The impact of coronavirus-related restrictive measures on retail was partly offset by a growth of 56.4 percent in the group’s own e-commerce operations. The group’s performance brands benefited from the popularity of outdoor activities after lockdowns ended.

The company took steps to strengthen its balance sheet by prioritizing liquidity and net asset management. These actions included the implementation of cash enhancement and expense reduction initiatives. During the last two quarters, which were significantly impacted by the global pandemic, it delivered earnings and exceptional cash from operations of over $210 million. Inventory levels were down by 22 percent as compared to last year at quarter-end.

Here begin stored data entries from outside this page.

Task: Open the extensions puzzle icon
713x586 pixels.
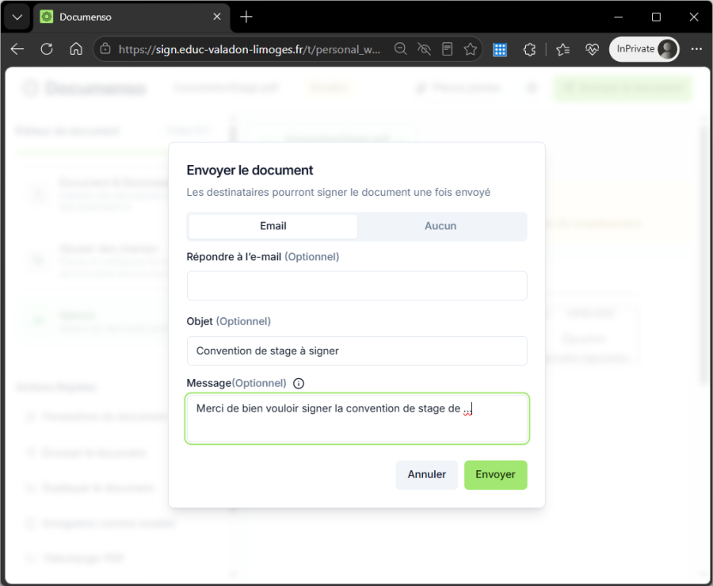Action: click(x=529, y=49)
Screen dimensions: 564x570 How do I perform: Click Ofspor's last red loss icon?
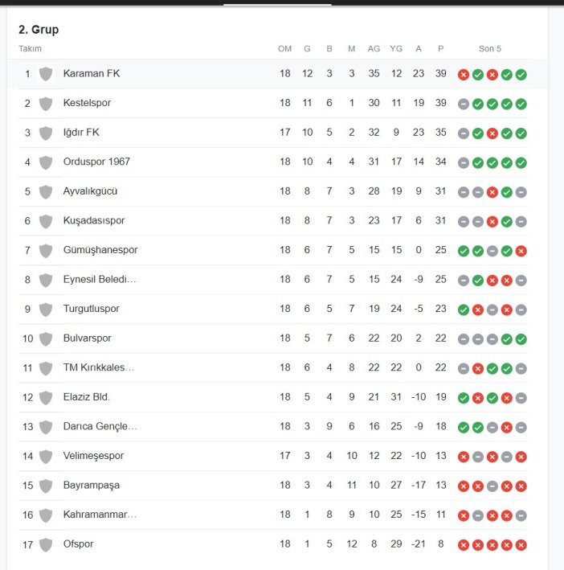coord(521,544)
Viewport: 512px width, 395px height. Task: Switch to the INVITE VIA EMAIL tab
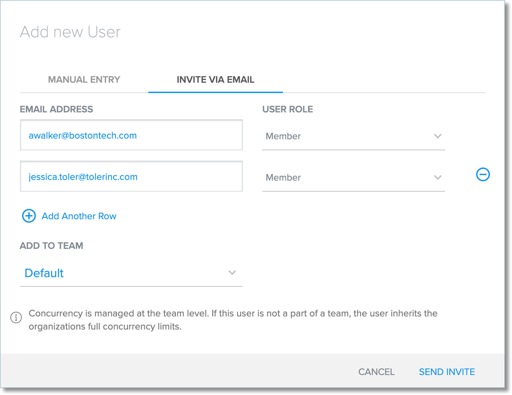215,80
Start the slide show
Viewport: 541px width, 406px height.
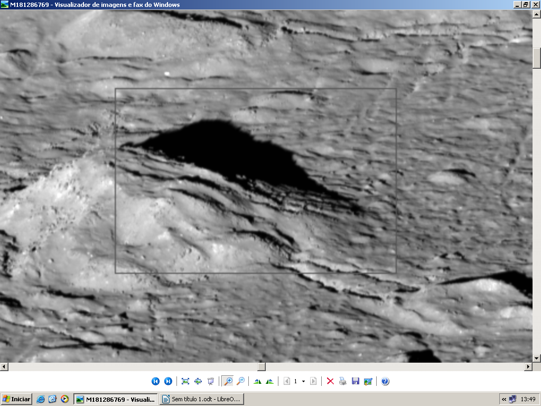(211, 381)
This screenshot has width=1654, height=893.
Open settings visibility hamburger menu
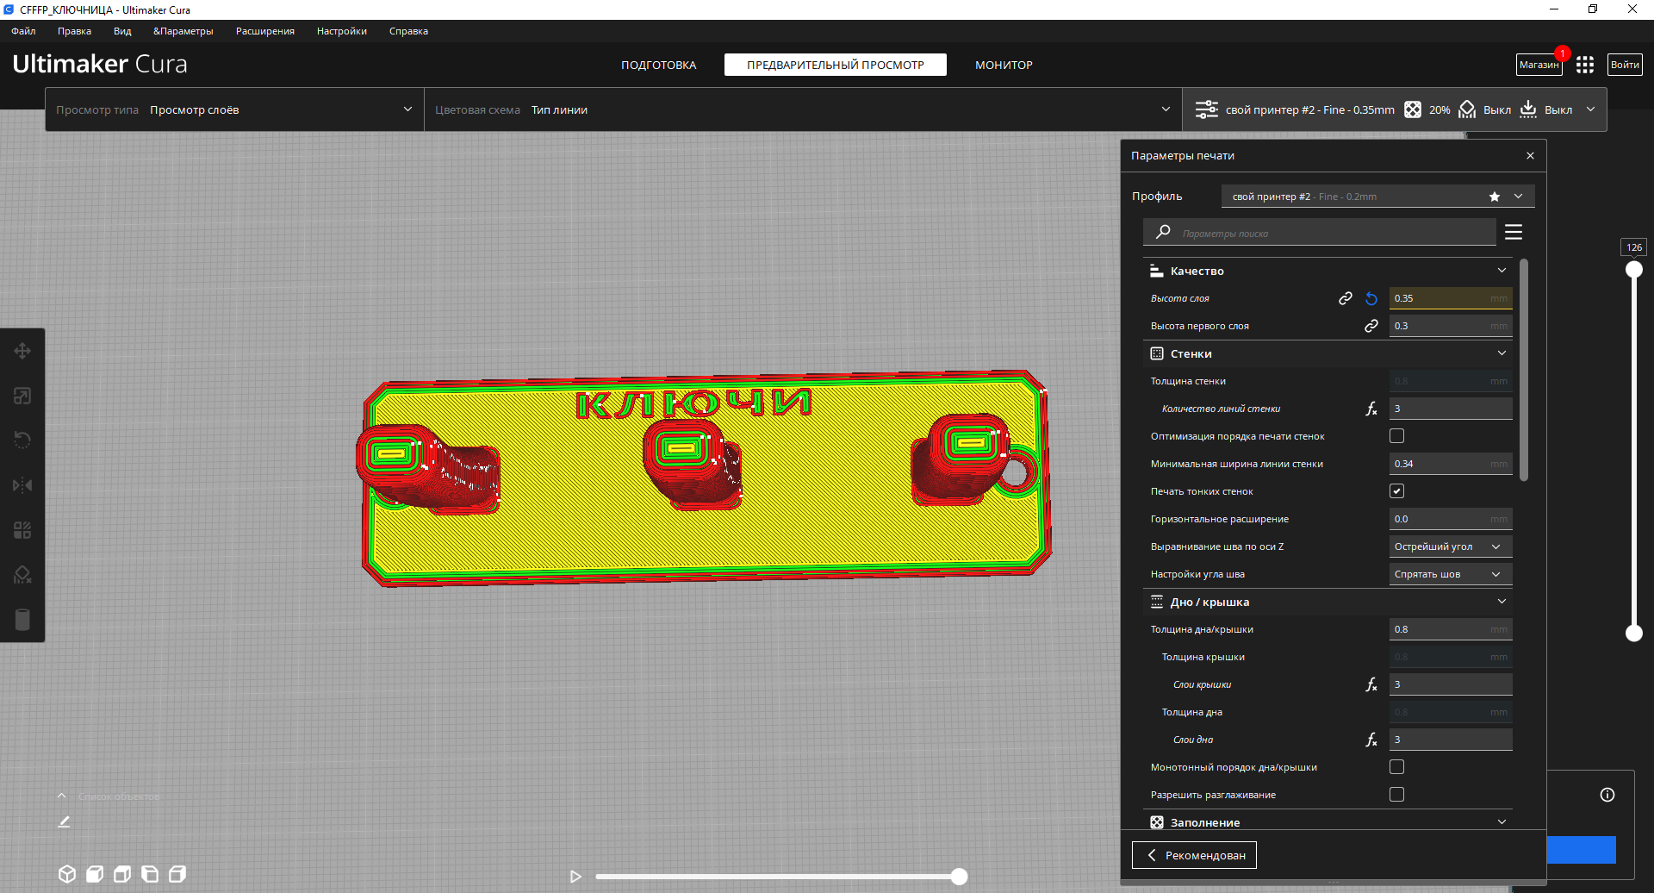tap(1514, 233)
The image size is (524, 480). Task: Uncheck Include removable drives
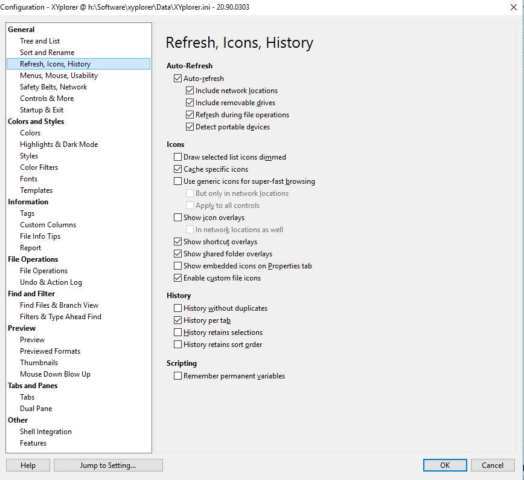[x=190, y=102]
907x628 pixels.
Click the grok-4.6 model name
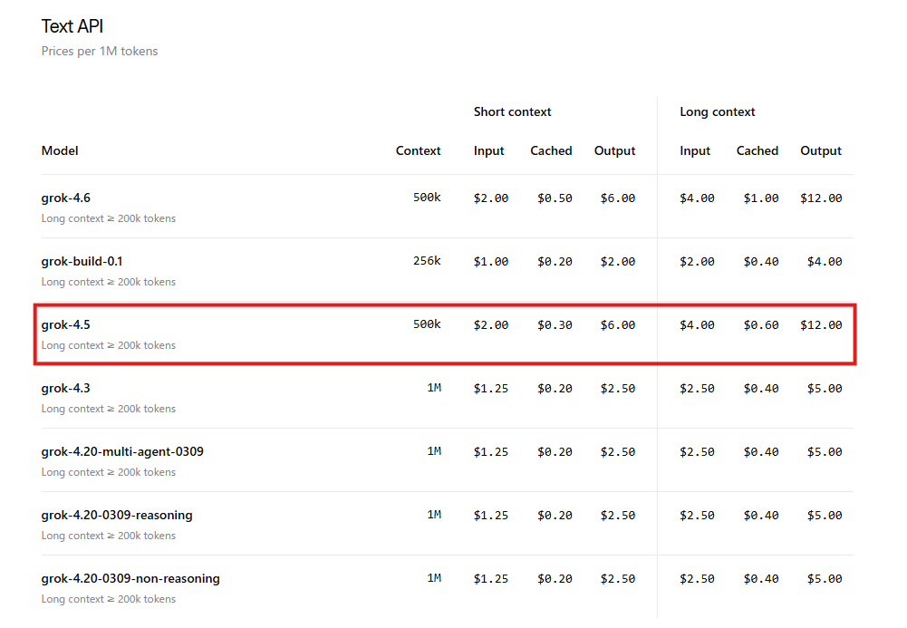65,198
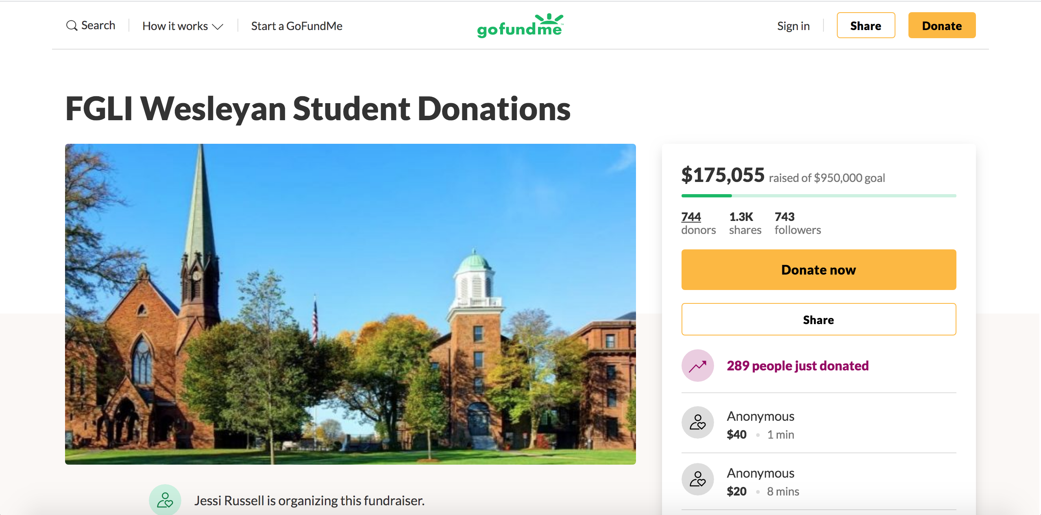The image size is (1041, 515).
Task: Click the $20 Anonymous donor avatar
Action: point(697,479)
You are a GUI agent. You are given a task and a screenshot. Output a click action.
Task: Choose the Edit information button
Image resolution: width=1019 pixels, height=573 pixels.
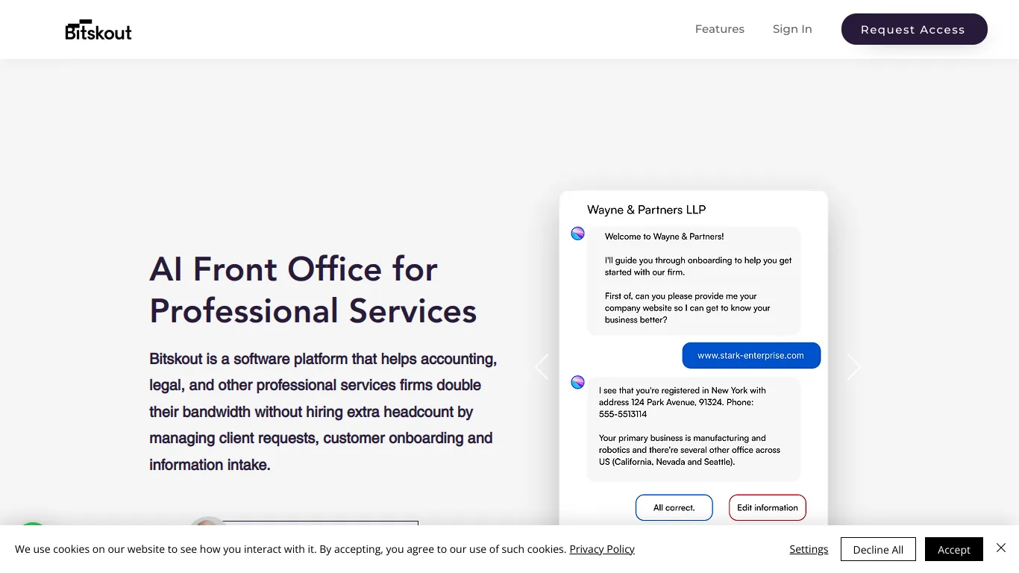(768, 507)
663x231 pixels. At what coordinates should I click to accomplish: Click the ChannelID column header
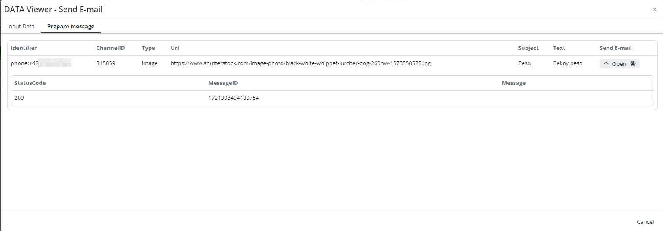(x=110, y=48)
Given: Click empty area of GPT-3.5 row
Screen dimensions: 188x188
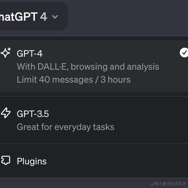Looking at the screenshot, I should click(150, 120).
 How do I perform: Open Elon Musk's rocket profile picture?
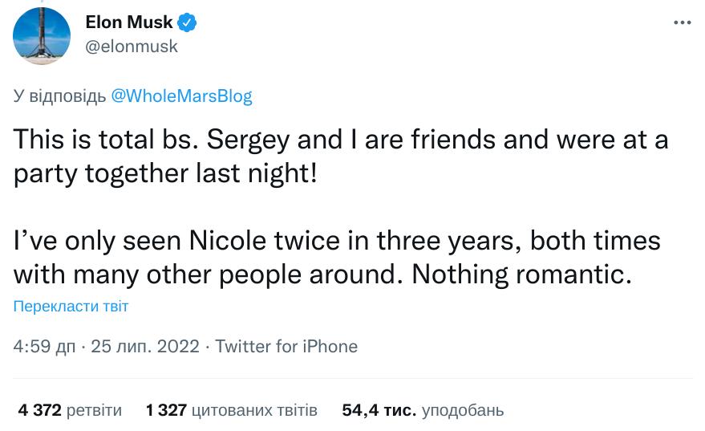pos(42,36)
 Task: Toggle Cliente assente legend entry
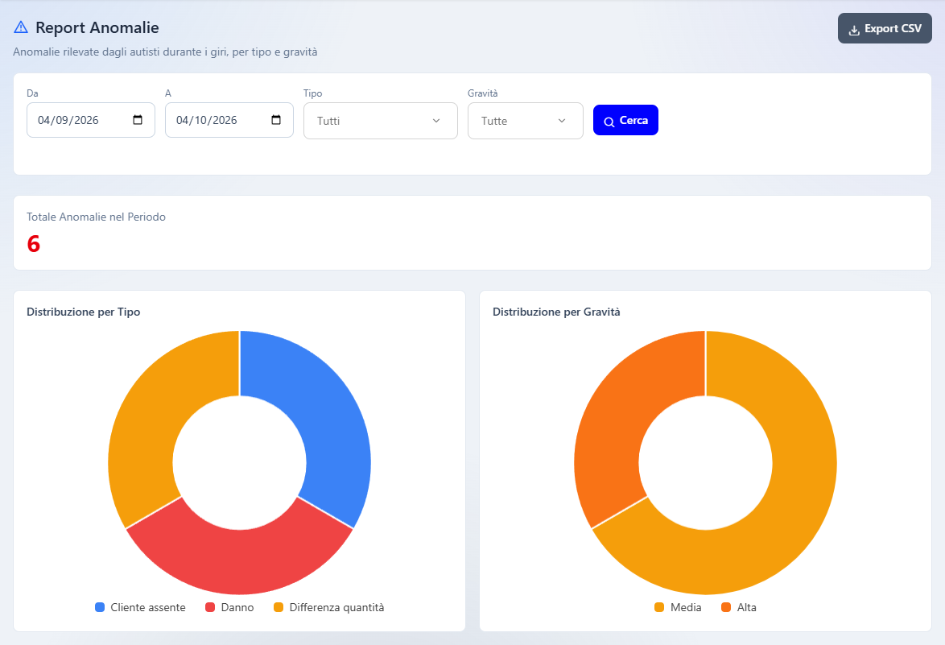click(140, 607)
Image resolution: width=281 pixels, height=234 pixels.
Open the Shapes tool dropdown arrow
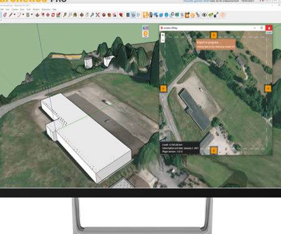pos(32,15)
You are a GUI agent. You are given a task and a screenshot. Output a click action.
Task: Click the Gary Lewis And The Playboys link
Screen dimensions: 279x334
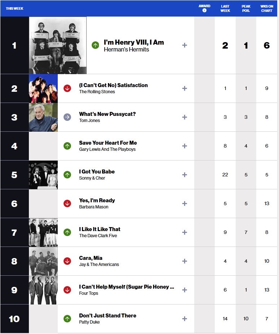point(107,149)
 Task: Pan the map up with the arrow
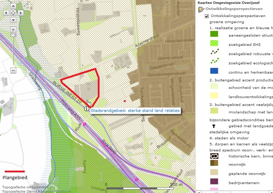[13, 6]
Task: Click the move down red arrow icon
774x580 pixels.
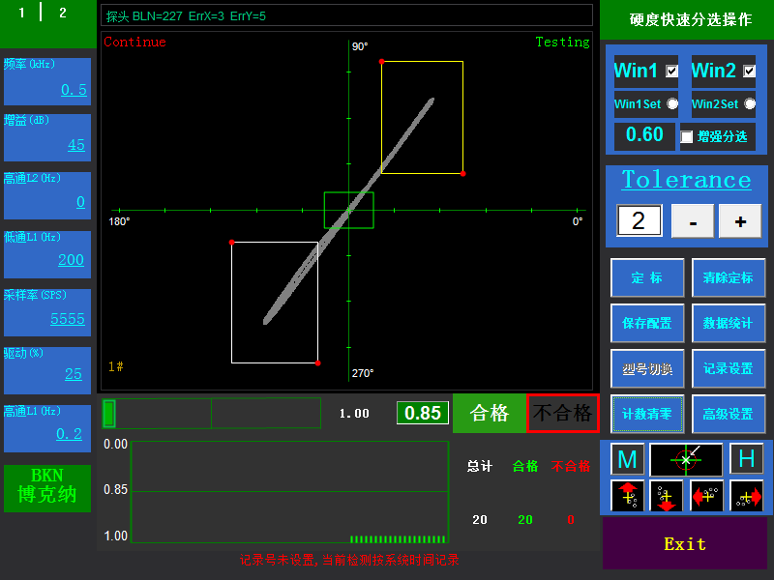Action: point(667,496)
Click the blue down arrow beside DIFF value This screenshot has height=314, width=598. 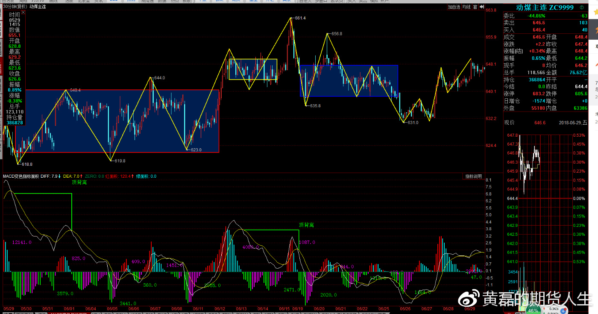click(x=59, y=176)
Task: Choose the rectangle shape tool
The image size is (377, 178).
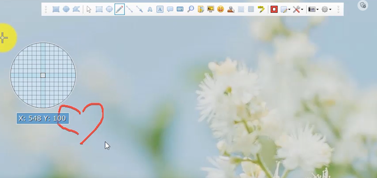Action: (x=99, y=10)
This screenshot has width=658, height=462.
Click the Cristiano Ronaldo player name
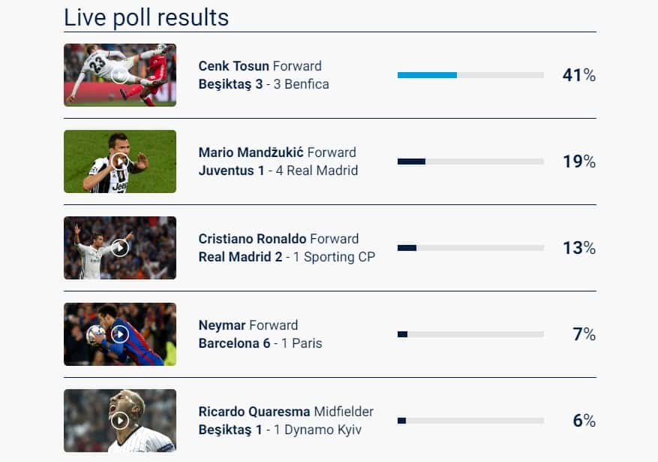(x=252, y=239)
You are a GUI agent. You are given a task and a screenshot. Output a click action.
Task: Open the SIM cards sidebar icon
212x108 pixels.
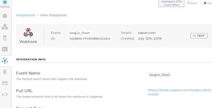pos(5,38)
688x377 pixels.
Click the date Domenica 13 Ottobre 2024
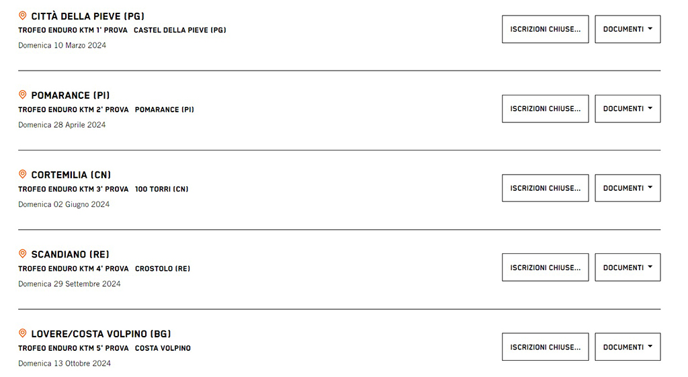point(65,364)
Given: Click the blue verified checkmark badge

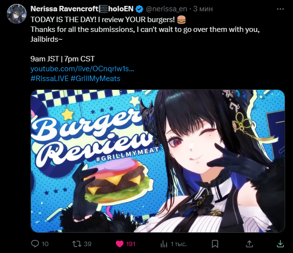Looking at the screenshot, I should (x=139, y=9).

Despite this good performance, Wolverine expects that headwinds caused by the pandemic will persist in the near term and that fourth-quarter revenues will be down by up to 25 percent year-on-year, including the effects of a partial shift in revenues from its international business into the first quarter of 2021.

Overall, Wolverine’s sales across the group’s entire portfolio of 12 footwear brands dropped in the latest quarter by 14.1 percent to $3,493.1 million, or by 14.6 percent in constant currencies.

Sales went down by 10.2 percent in constant currencies for Wolverine’s Michigan Group, where Merrell and Wolverine saw revenues down by mid-single digits and high-single digits, respectively. However, Chaco grew by nearly 30 percent, driven by the success of the outdoor category and strong online sales.

The group’s so-called Boston Group saw sales declining by 20.3 percent on a currency-neutral basis, as Sperry was down by 45 percent, offset by a good performance by Saucony. The management noted that this represented a substantial improvement over the second quarter.

Overall, the group’s gross margin contracted by 1.4 percentage points to 41.0 percent, while the operating margin dropped by 11.3 percentage points to 8.6 percent. The company’s net income stood at $21.7 million, compared with $48.6 million for the same quarter of last year.